A service mesh offers the ability to observe and control a network of microservices and the interactions between them. The composition provides an overall view of your service and aids DevOps & SRE teams with complex operational requirements, like A/B testing,
canary rollouts, access control, and end-to-end authentication.
Expect growth in the number of offerings and adoption as they become an important ingredient in the success of running microservices. If an enterprise is on the journey from monolith to microservices, it will soon be crossing paths with service meshes.
IT faces the challenge of trying to monitor and react to ever-increasing amounts of telemetry and alerts within complex, intelligent systems. Human’s are not well-suited to directly observing these systems, yet, like good parents, engineers and operators
want to know and understand what their systems are doing at all times in case things go wrong. When things do go wrong, cutting through the noise is paramount to determine severity and quickly restore service. DevOps & SRE adoption is promoting continuous
improvement in the incident response process. This is why there is great interest in the use AI and machine learning to improve the time it takes to detect and mitigate incidents.
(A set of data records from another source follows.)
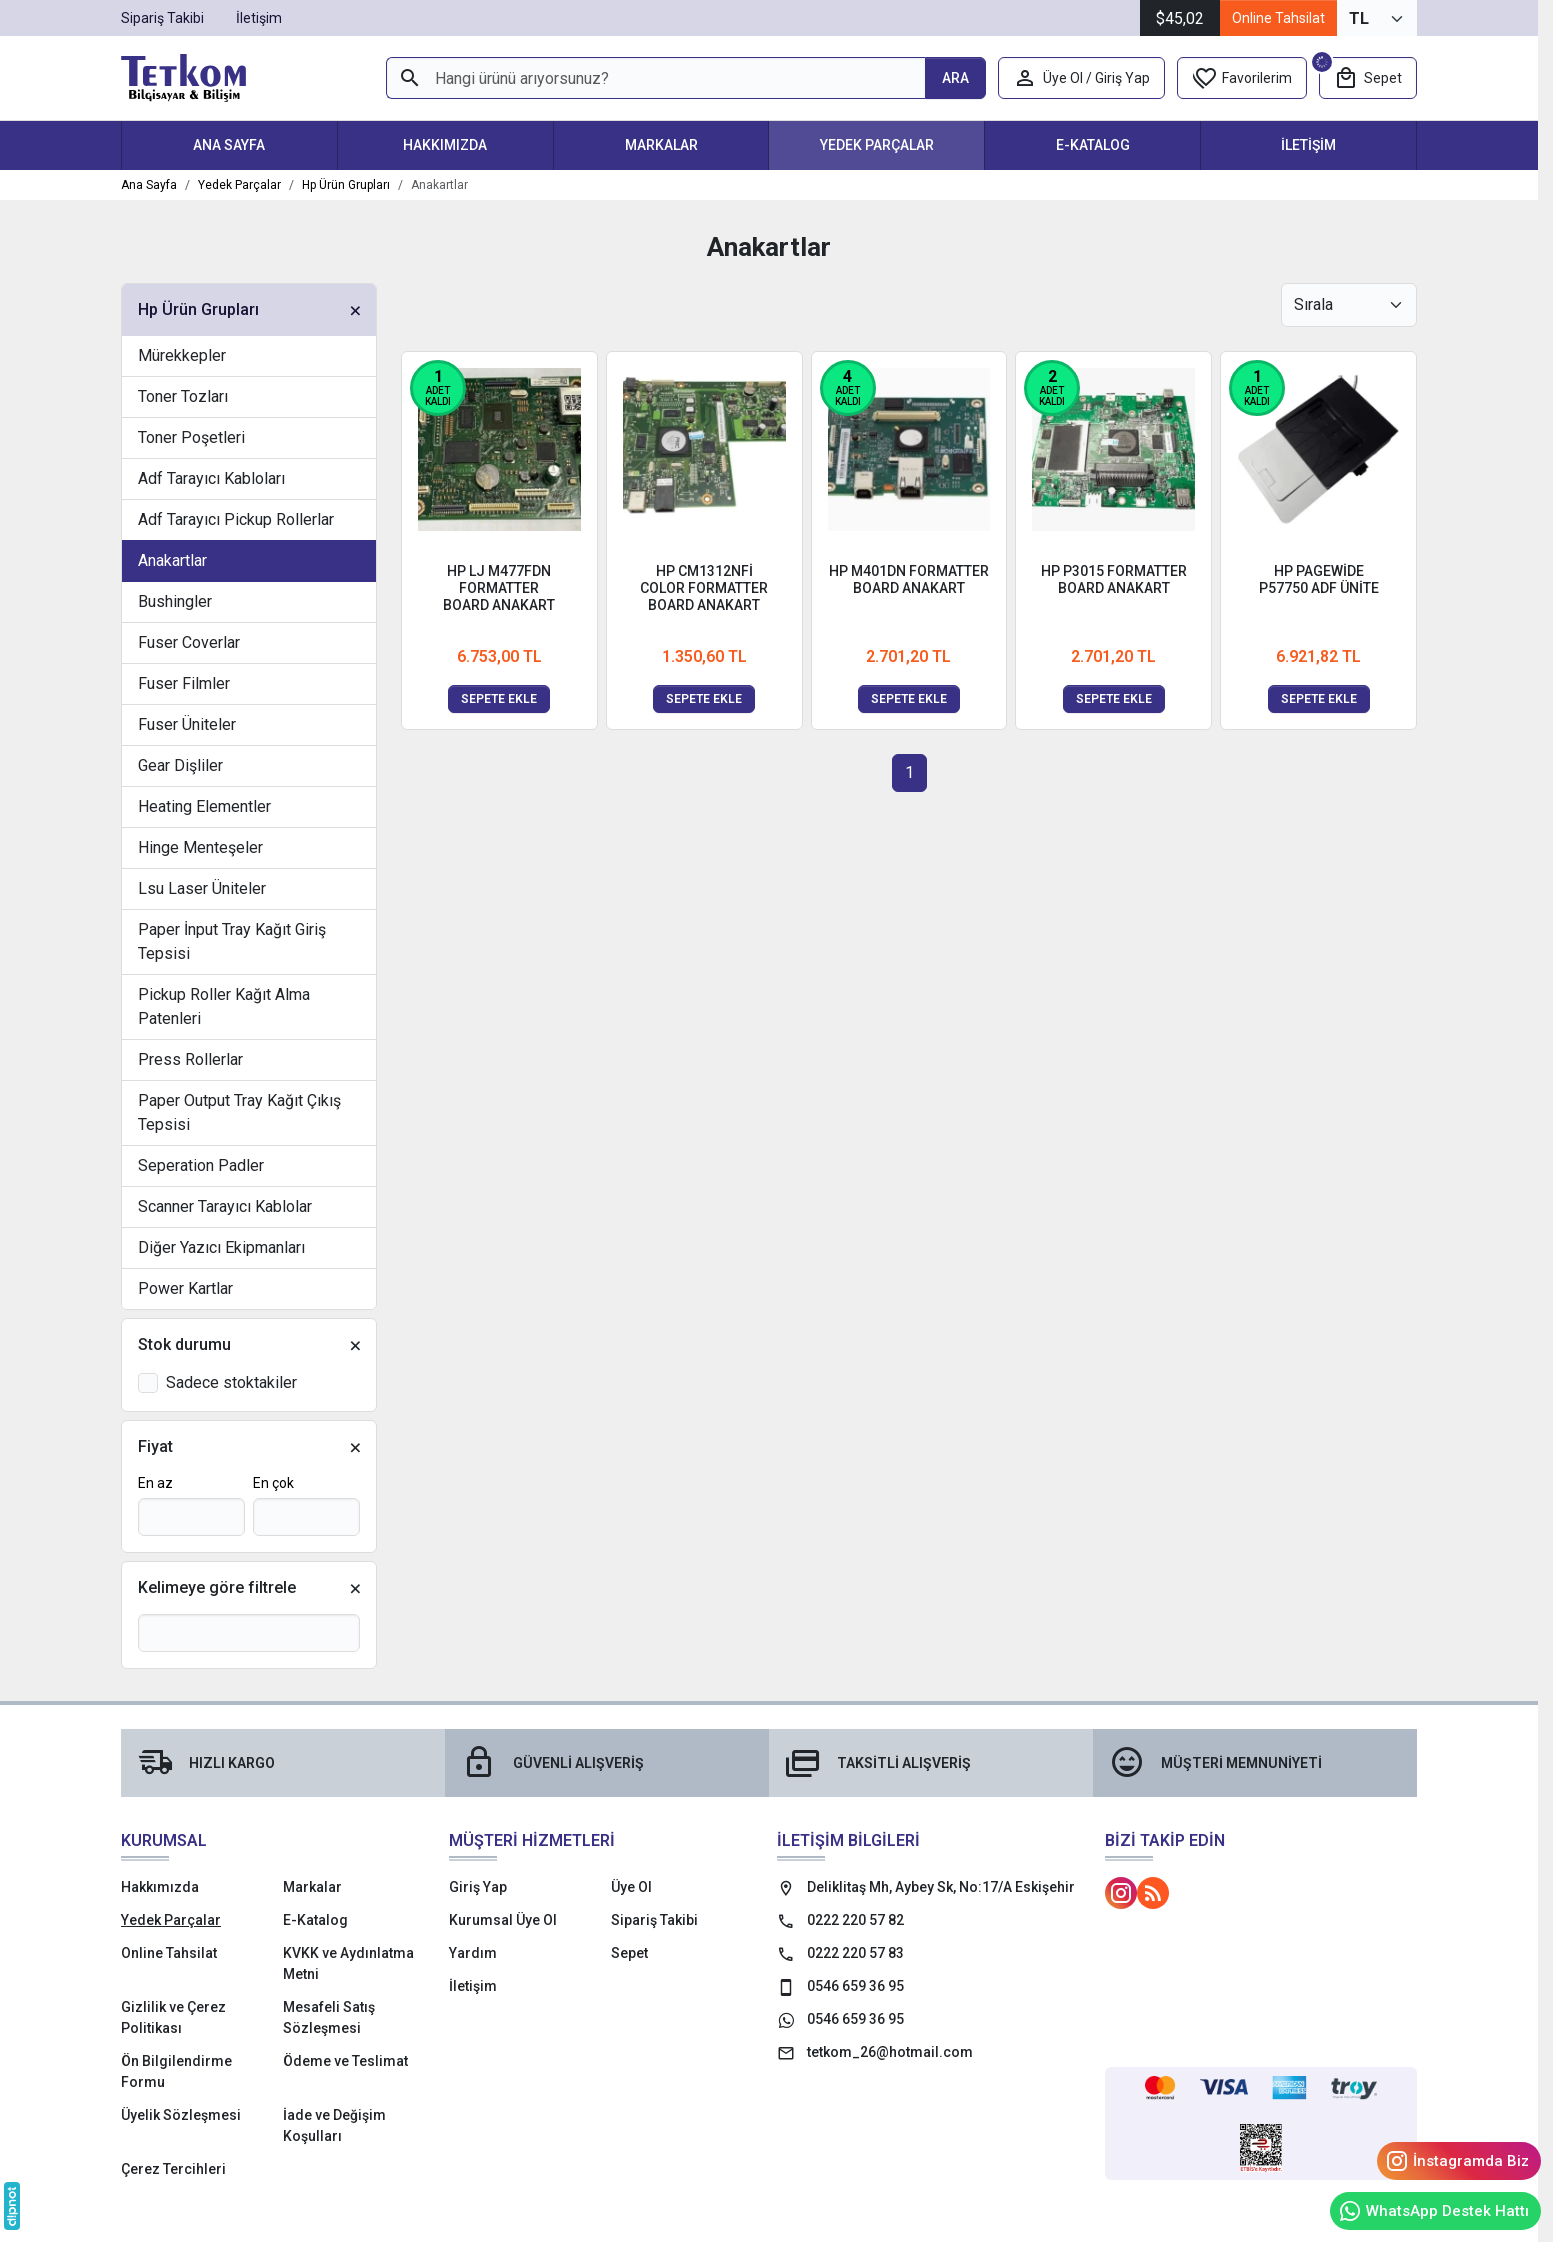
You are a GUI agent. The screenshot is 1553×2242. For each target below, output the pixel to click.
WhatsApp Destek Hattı (1433, 2211)
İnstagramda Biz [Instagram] (1457, 2161)
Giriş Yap (478, 1887)
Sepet (629, 1953)
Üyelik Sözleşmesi (181, 2115)
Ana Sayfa (229, 145)
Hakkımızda (445, 145)
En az (155, 1483)
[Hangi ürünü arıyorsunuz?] (655, 78)
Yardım (473, 1953)
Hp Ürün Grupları (198, 309)
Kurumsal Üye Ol (503, 1920)
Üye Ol (631, 1887)
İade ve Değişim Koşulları (334, 2125)
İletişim (1308, 145)
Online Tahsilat (1278, 18)
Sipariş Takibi (654, 1920)
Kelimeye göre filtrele (217, 1587)
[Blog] (1153, 1893)
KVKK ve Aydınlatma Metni (348, 1963)
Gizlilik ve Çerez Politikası (173, 2017)
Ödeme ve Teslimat (345, 2061)
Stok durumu (184, 1344)
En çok (273, 1483)
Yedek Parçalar (877, 145)
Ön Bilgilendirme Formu (176, 2071)
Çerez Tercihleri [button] (173, 2169)
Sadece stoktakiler (231, 1382)
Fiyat (155, 1446)
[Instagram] (1121, 1893)
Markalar (661, 145)
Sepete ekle (499, 699)
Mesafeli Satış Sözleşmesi (329, 2017)
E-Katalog (1093, 145)
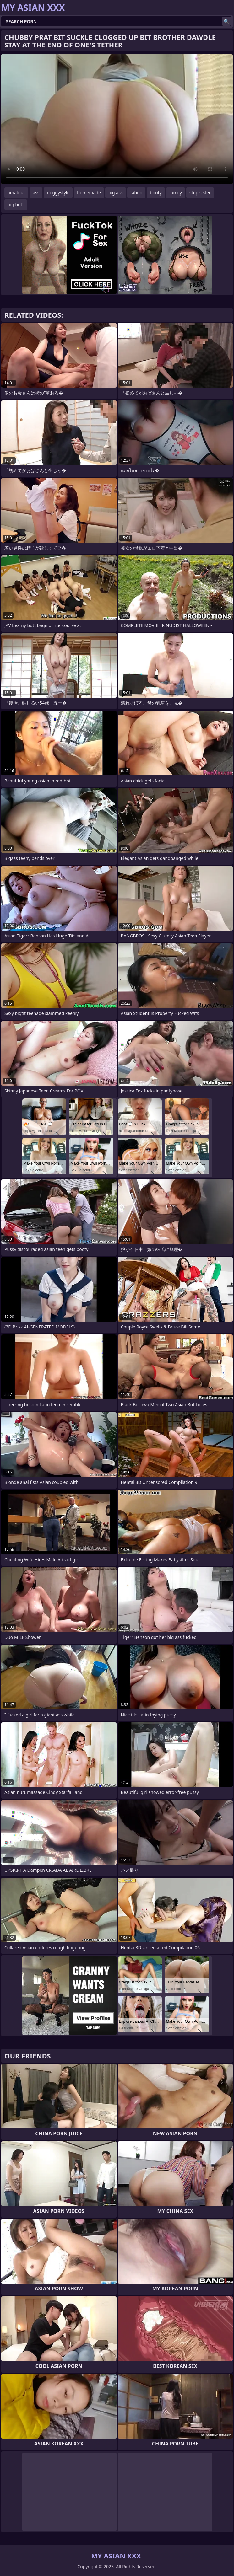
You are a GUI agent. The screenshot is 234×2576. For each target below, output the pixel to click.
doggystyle (58, 193)
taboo (136, 193)
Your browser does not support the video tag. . (117, 119)
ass (36, 193)
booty (156, 193)
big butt (16, 204)
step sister (200, 193)
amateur (16, 193)
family (175, 193)
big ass (115, 193)
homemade (89, 193)
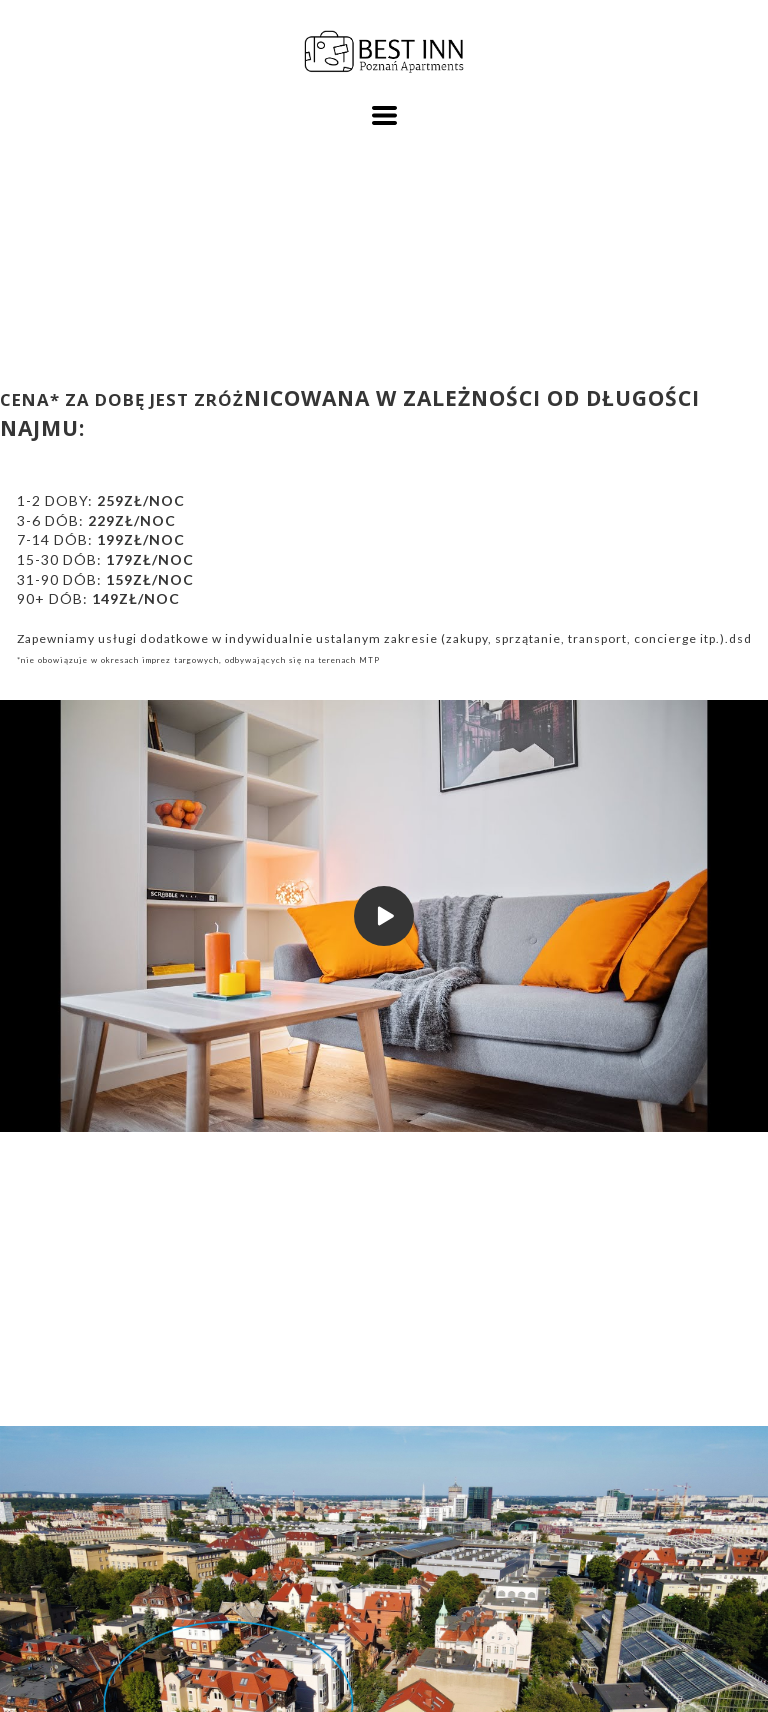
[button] (384, 115)
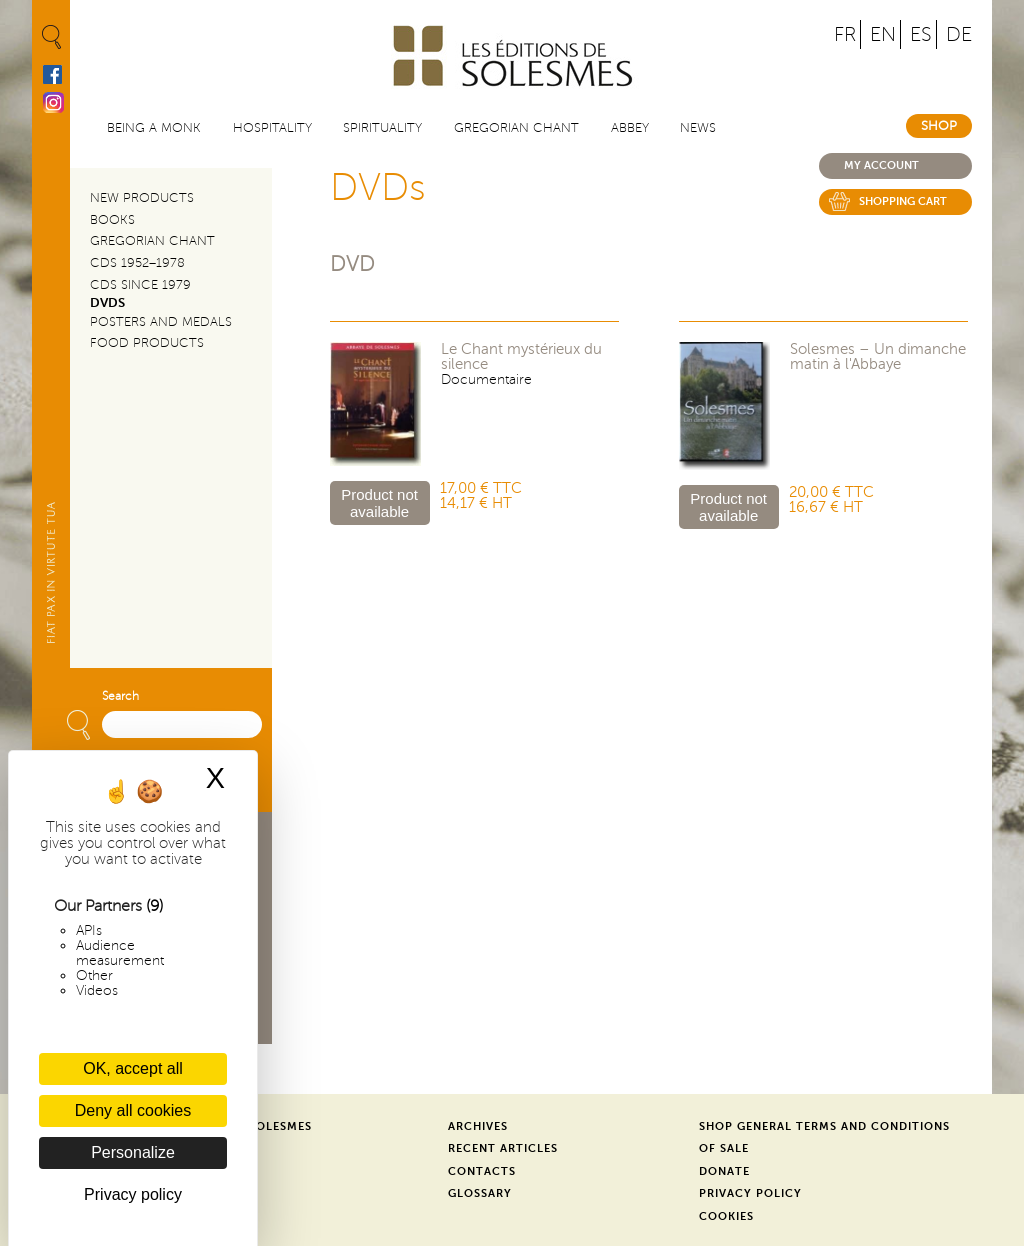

A single alert from one monitoring tool is analogous to a smoke alarm and a flood of alerts from multiple tools becomes unintelligible to manually decipher. To truly understand what is going on, the correlation of anomalies and alerts in multiple systems
is essential. Enter AIOps, the use of machine learning and AI to analyse metrics, logs, tracing and alerts holistically and predict where and when incidents are likely to occur. Expect a stronger showing of dedicated AIOps platforms and AIOps features in existing
tools, offering on-call the ability to make quick, accurate and informed decisions.